There was a time when we viewed the ability and willingness to compromise as a cornerstone of good government ... Kentucky Representative Henry Clay was actually known as "The Great Compromiser," and his ability to craft compromises helped to quell regionalism and balance states' rights with national interests, helping to hold the nation together in the first half of the 19th century. 


Now, however, the very word compromise is often uttered dripping with scorn, because we have reached a point when many believe that someone who does not share their beliefs is not only wrong, but deliberately and manifestly evil. The state that produced a giant like Henry Clay now gives us legislative midgets  Mitch McConnell, Rand Paul, and James Comer. We have lost the ability to work with others to find common ground in an era of I'm right, you're wrong, screw you.

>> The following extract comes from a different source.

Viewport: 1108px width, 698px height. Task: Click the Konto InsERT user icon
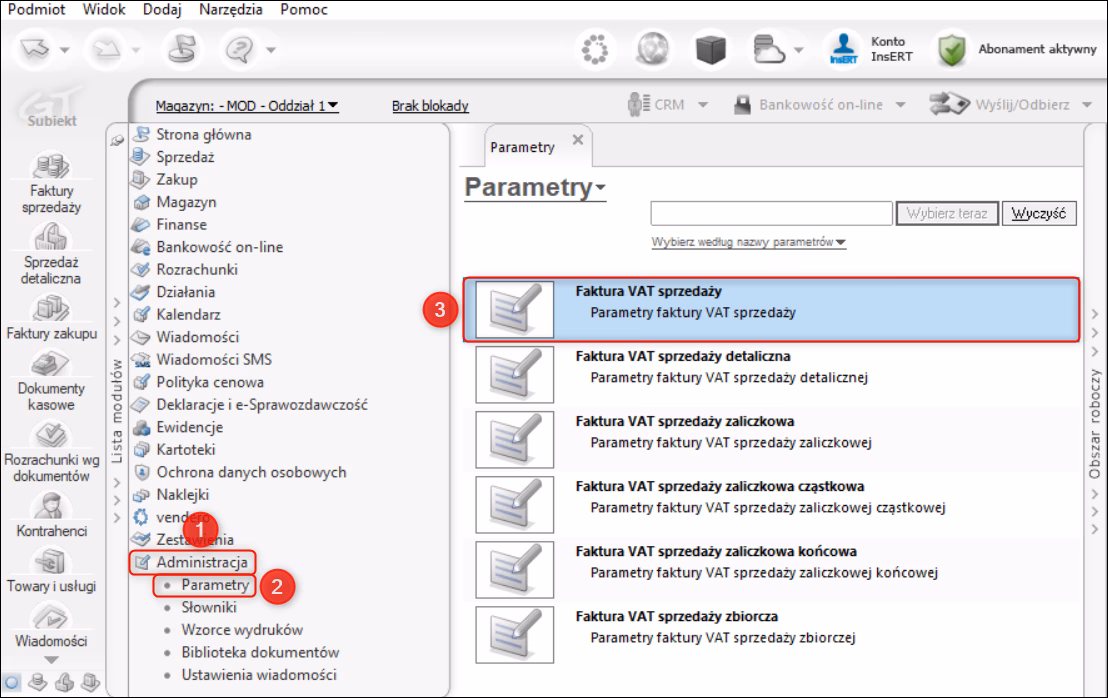(843, 49)
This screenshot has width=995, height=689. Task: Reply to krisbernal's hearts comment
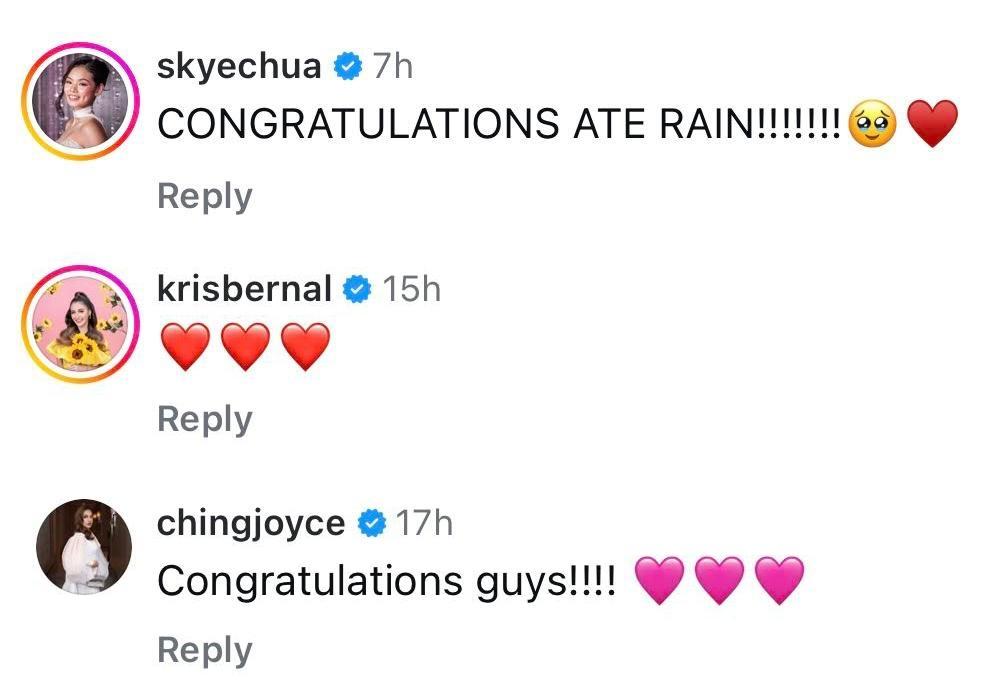[x=204, y=419]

The opposite problem was illustrated as far back as 1967 in the song "Shades of Gray," written by Barry Mann and Cynthia Weil and performed by The Monkees: 

When the world and I were young
Just yesterday
Live was such a simple game
A child could play
It was easy then to tell right from wrong
Easy then to tell weak from strong
When a man should stand and fight
Or just go along

But today there is no day or night
Today there is no dark or light
Today there is no black or white
Only shades of gray

I remember when the answers seemed so clear
We had never lived with doubt or tasted fear
It was easy then to tell truth from lies
Selling out from compromise
Who to love and who to hate
The foolish from the wise

But today there is no day or night
Today there is no dark or light
Today there is no black or white
Only shades of gray

It was easy then to know what was fair
When to keep and when to share
How much to protect your heart
And how much to care

But today there is no day or night
Today there is no dark or light
Today there is no black or white
Only shades of gray
Only shades of gray

Today, no one paints the world in shades of gray, but in the very starkest black and white that brooks no compromise. I'm right, you're wrong, screw you.

Where is Henry Clay when we need him?

Have a good day, and consider compromise ... the nation needs it and you may discover that things work better with it.

More thoughts coming.

Bilbo

2 comments:

John A Hill said...

Indeed!
Well done.

Mike said...

I remember the good ol' days when being an independent meant something. Now it just means you're not a republican.